Your instructions
Return the part of the pesticide debate text that starts at the words "Let me give" and stops after "do that job.", copied word for word.

Extracted text
____

Let me give hon. Members a sense of the scale of the renewal programme. Each year, usually around seven new active substances come on to the market, so the workload involved in assessing those is relatively modest, but dozens of active substances need to be reviewed every year. As the shadow Minister pointed out, currently under EU law the maximum residue limits are supposed to be reviewed within a 12-month period, which never happens. The European Union routinely breaks its own rules and typically takes up to three years to do that job.

We have to ask ourselves an important question. Is it better to rush things through in a hurry to hit some 12-month deadline, and to do things in a rather slipshod fashion, or is it better to take the time it takes to do the job thoroughly so that we have an absolutely proper understanding of any changes in the science on MRLs, and ensure that we have available all the necessary data on which to base a decision, and then be realistic about that timescale? The position we have taken, having discussed that with the HSE, is, “If you are going to do the job, do it properly; and if you are going to do it properly, be realistic about the time it takes to gather the raw data.” The HSE believes that a three-year window makes more sense than 12 months, and that in practice the EU works to that deadline anyway regardless of its own rules. We think it is better to have rules that we can abide by and that make sense than to have rules, as the EU does, that are routinely broken.

On peer review of the scientific advice, as I pointed out, we have the Expert Committee on Pesticides. Just as the EU currently puts together a peer review panel to look at the technical assessments done by the CRD, we envisage that the Expert Committee on Pesticides and the Expert Committee on Pesticide Residues in Food will be able to carry out a peer review process on the work done by our CRD officials.

____

Information provided
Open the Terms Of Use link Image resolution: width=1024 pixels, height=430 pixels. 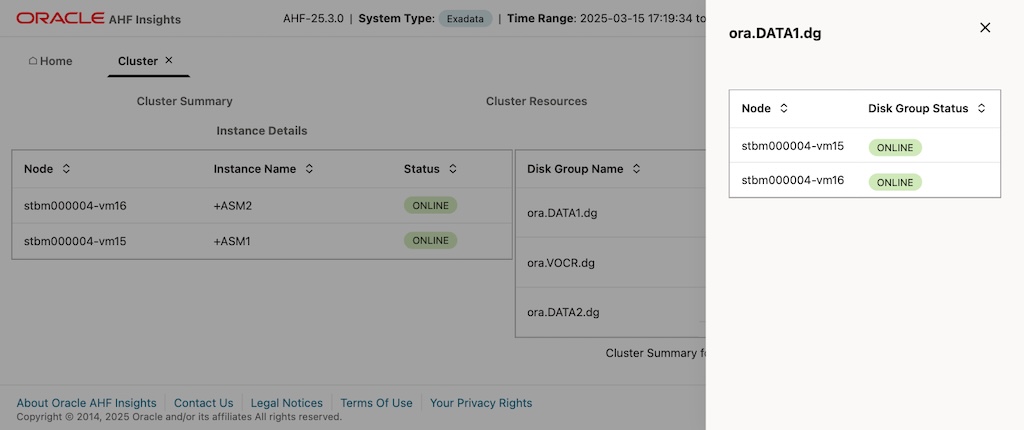click(376, 403)
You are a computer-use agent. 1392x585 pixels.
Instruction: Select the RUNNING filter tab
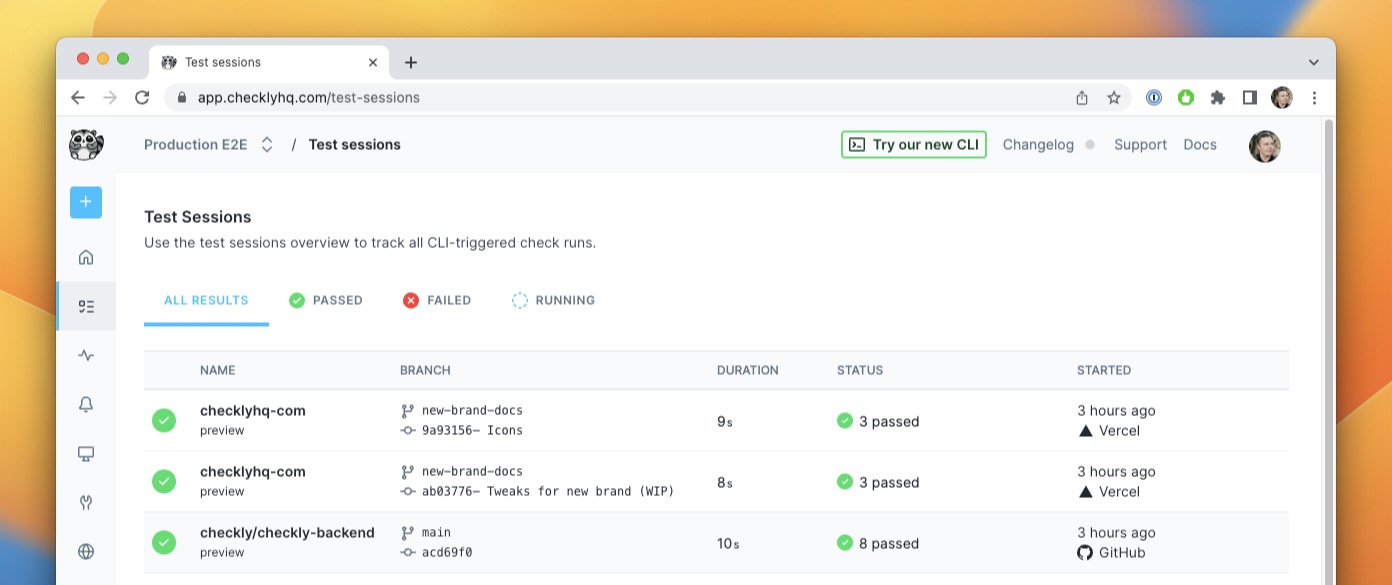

____

Solution for this problem
Let me give hon. Members a sense of the scale of the renewal programme. Each year, usually around seven new active substances come on to the market, so the workload involved in assessing those is relatively modest, but dozens of active substances need to be reviewed every year. As the shadow Minister pointed out, currently under EU law the maximum residue limits are supposed to be reviewed within a 12-month period, which never happens. The European Union routinely breaks its own rules and typically takes up to three years to do that job.